New York state should in early 2019 issue a draft permit for interim storage of transuranic waste at the U.S. Energy Department’s Separations Process Research Unit, a state official said.
The state Department of Environmental Conservation will issue the initial document for a 45-day public comment period, spokesman Rick Georgeson said by email. The department submitted a permit application to the state a few weeks ago.
While DOE has lacked a state permit, it has kept the waste on-site at the Schenectady County location since 2015 through a less formal arrangement — a series of 30-day extensions from the state for continued generator storage of the mixed TRU waste. Within the past year, New York issued an order instructing DOE to seek a state permit.
A full permit timeline was not immediately available.
The waste resulted from demolition and decontamination of SPRU’s H2 and G2 buildings, and includes residues, equipment, and insulation. It is currently stored within 24 containers inside five Conex boxes, a type of shipping container, Georgeson said.
The Separations Process Research Unit, on the property of the Knolls Atomic Power Laboratory, was used in the 1940s and 1950s by the U.S. Atomic Energy Commission for research on chemical separation of plutonium and uranium.
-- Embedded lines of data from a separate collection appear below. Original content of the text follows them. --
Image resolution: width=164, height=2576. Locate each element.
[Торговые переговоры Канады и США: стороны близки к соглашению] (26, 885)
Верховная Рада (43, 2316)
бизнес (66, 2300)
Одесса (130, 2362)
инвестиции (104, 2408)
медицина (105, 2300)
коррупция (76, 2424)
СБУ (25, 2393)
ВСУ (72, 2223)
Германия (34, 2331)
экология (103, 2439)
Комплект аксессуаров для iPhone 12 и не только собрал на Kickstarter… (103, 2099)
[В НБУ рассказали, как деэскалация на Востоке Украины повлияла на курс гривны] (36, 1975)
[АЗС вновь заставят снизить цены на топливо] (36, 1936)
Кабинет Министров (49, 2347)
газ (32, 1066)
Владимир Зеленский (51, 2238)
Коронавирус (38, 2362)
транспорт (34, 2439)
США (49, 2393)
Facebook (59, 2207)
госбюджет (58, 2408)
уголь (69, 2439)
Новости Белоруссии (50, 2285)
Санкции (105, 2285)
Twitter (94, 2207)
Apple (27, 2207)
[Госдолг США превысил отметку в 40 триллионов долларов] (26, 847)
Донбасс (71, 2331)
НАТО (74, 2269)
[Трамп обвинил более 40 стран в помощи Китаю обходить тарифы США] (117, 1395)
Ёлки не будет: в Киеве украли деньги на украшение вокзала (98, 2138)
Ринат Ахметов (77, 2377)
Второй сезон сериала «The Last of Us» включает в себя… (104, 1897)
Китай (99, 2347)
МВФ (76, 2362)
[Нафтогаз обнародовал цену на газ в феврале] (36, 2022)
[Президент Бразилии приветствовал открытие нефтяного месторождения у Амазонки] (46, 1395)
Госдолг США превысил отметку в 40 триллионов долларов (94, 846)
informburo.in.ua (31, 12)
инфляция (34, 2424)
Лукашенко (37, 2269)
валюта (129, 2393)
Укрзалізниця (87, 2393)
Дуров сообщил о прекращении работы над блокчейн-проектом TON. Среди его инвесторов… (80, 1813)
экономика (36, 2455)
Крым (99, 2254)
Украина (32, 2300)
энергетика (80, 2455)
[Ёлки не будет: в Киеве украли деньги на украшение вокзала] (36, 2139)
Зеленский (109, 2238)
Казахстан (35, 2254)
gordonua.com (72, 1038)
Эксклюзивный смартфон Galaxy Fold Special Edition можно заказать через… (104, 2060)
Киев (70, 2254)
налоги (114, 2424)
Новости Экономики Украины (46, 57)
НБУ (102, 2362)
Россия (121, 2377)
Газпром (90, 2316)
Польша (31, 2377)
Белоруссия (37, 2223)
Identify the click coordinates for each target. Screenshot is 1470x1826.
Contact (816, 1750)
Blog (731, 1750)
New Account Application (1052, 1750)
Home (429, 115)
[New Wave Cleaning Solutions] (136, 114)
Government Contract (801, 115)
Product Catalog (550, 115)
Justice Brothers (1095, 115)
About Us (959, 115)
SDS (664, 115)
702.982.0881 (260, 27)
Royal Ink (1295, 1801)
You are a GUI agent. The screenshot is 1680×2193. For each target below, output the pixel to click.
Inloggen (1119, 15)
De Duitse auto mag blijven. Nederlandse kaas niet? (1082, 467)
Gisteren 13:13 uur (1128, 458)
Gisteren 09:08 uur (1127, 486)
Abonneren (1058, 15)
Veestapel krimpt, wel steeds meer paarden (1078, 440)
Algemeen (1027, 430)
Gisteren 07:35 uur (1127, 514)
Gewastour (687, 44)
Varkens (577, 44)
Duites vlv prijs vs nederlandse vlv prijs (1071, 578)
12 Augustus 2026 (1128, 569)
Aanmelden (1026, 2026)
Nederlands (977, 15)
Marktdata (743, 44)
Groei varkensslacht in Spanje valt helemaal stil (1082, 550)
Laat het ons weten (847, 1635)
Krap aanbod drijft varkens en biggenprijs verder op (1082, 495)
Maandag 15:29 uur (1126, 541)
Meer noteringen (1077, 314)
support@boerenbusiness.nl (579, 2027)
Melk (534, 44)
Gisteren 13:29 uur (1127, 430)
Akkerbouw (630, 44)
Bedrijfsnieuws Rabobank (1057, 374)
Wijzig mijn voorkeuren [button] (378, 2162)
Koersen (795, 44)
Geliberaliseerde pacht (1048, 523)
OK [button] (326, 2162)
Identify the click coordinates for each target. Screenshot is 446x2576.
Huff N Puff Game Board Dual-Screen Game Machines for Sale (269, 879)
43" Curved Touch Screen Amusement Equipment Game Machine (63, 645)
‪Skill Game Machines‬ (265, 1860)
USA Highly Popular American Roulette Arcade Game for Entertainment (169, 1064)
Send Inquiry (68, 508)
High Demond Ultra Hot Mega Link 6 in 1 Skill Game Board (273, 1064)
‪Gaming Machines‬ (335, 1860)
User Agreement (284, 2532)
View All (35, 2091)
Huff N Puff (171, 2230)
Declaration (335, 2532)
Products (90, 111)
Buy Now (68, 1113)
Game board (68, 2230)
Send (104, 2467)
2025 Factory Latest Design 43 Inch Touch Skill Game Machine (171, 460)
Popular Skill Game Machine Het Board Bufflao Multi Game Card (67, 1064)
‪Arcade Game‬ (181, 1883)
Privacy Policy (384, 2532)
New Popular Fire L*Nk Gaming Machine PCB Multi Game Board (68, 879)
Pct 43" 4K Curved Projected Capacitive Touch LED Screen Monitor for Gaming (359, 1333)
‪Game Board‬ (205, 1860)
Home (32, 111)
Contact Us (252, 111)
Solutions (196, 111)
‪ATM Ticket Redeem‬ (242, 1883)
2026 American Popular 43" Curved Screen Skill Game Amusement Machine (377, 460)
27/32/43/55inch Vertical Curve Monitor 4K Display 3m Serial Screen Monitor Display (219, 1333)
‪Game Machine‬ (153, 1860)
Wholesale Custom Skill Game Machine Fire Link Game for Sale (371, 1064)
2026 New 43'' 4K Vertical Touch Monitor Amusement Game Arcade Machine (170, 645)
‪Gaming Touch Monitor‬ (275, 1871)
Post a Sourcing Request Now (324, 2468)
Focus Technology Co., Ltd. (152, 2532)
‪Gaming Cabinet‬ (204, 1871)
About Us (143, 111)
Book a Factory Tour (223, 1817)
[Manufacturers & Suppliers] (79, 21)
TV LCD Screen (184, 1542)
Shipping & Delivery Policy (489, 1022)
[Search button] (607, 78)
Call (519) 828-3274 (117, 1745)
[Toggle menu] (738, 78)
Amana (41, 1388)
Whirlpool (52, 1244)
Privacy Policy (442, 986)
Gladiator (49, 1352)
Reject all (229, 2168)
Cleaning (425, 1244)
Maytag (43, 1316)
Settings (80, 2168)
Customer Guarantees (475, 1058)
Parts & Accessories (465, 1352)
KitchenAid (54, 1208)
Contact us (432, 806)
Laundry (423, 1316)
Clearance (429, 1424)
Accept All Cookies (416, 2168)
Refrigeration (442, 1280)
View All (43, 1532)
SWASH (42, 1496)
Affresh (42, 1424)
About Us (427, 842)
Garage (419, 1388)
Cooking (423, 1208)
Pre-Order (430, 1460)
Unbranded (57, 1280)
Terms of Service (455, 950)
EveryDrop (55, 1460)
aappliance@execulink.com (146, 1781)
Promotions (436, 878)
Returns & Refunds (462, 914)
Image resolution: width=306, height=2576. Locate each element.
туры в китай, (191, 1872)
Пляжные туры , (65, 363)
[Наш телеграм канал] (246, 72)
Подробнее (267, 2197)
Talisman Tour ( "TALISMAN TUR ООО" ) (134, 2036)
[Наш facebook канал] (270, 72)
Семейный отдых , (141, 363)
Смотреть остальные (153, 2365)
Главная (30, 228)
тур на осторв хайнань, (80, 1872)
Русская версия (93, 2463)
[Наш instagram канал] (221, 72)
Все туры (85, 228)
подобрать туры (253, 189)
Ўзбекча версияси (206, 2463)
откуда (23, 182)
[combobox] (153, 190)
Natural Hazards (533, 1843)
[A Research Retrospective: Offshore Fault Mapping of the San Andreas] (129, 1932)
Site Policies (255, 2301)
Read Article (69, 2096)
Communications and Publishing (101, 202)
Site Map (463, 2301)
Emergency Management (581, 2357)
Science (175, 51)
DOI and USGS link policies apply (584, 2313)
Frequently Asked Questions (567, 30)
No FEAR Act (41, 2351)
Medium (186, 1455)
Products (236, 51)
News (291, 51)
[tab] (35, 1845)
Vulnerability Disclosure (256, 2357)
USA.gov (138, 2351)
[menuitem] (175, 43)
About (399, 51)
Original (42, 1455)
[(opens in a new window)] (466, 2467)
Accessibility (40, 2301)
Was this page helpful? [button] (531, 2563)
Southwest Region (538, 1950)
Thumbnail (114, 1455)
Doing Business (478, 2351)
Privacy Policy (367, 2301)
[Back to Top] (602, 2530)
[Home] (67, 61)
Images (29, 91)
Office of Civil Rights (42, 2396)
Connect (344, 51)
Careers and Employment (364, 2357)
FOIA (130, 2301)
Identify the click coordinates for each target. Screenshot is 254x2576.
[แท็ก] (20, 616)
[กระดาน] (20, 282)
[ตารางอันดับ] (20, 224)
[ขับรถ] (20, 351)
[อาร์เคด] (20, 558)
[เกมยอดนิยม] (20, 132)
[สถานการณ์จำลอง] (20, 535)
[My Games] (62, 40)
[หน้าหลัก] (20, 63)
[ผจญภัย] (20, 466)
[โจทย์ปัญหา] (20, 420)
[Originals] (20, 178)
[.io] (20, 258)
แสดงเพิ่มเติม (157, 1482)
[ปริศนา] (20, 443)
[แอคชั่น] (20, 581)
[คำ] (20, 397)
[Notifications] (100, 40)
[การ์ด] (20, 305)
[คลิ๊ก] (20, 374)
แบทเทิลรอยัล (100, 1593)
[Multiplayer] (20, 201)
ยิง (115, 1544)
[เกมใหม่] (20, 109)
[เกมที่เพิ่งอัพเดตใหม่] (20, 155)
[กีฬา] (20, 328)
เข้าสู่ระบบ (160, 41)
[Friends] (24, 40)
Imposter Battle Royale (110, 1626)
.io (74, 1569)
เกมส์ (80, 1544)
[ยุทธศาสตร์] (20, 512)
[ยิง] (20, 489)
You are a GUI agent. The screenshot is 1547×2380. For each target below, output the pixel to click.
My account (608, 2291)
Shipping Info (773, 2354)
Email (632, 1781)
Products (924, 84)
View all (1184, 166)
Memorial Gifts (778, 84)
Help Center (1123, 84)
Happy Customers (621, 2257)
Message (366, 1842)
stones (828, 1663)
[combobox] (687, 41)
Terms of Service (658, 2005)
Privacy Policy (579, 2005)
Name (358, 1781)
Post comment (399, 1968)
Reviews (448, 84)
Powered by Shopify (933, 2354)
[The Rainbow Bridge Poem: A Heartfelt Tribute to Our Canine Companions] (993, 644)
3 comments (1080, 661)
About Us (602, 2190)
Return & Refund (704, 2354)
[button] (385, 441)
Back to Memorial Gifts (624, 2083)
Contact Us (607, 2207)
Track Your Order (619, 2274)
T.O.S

The primary SPRU cleanup – with exception of the TRU waste storage – should be completed this calendar year, the state spokesman said. Ultimately, the waste should be shipped to DOE’s Waste Isolation Pilot Plant in New Mexico by 2025. The Energy Department has said it plans to store the radioactive and chemically hazardous waste at SPRU until off-site disposal is ready.
AECOM subsidiary URS Corp. is the cleanup contractor at SPRU. It has received a number of contract extensions, with the most recent lasting through August of this year. URS is also involved in alternate dispute resolution with DOE over a 2011 cost cap at SPRU.